A tale from stroke-land. I went for a coffee after a very long and slightly tedious induction into a research study*, and got it in a cup to go. Now I'm sure you all know this, since you don't live under rocks, but a typical sippy cup lid has two openings: one large one at the edge for the coffee to come out of, and a smaller one, often in the middle of a recycling logo, for air to flow into while coffee flows out. If the lid is properly constructed, air and coffee both flow smoothly, rather than having jerky splashes of scalding fluid and the like.

Alas, the second, air aperture was, as it so often is, completely inadequate, and thanks to coffee splashing against it from the inside was quite closed. No problem! Take the cup back to the counter, which was otherwise unoccupied, and ask to borrow a pen or pencil to poke a bigger hole.

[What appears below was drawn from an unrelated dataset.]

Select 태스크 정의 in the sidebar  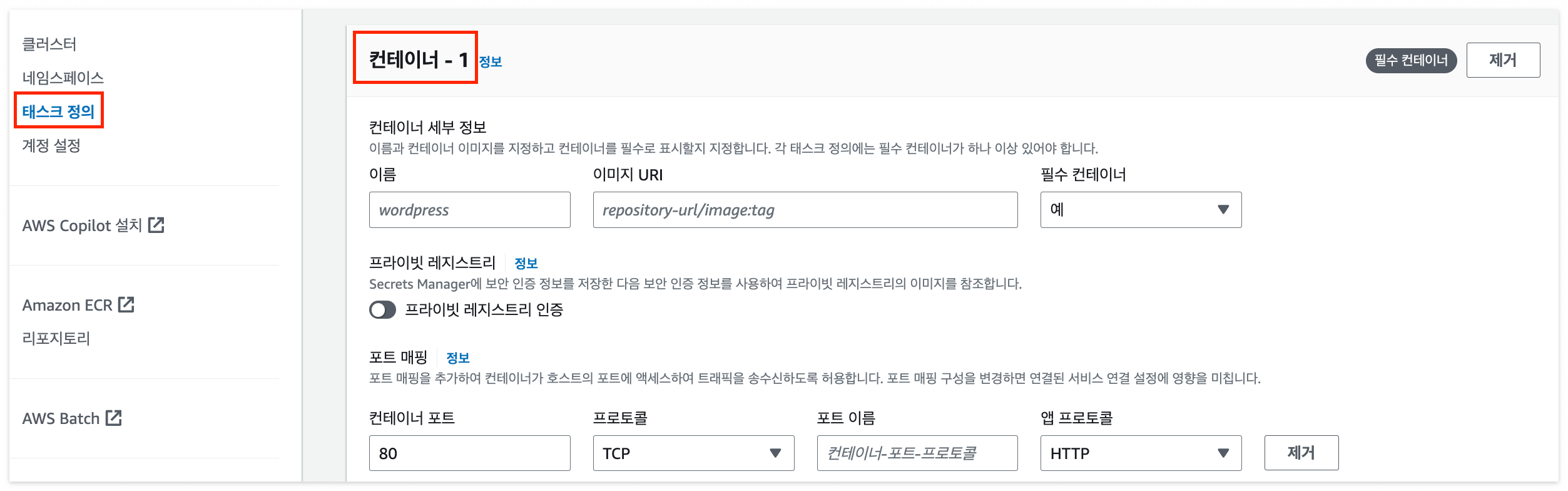point(58,110)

I have done this many times.

What's new is that now one of my glasses lenses is occluded, the left side of my face is still largely palsied, although no longer actually droopy, and I walk with a stick.

"This hole here is where the coffee comes out."

I shit you not. The young lady in question assumed I was too stupid or brain damaged to know which end the coffee came out. There followed, to the amusement of a nurse who had appeared wanting a coffee, a rapid discourse on elementary fluid dynamics, the correct application of the pencil, and a satisfying coffee.

To be fairer than I feel warranted, it's entirely possible she's encountered a whole string of patients incapable of drinking coffee, but it dismays me that her automatic response was to assume that I was loopy, rather than making sense. I went away with my objective achieved and a tasty coffee, but the lingering sense that she thought I was crazy for wanting a bigger air hole, and that she was used to dealing with all sorts of hospital crazies, so whatever. Before I looked the way I currently do, her assumptions would likely have been different.


* A study into the effects of adding use of the Wii to regular physio for stroke sufferers who have dominant side deficits. I don't find out until next Tuesday whether I get a Wii for six weeks, or I'm in the control group.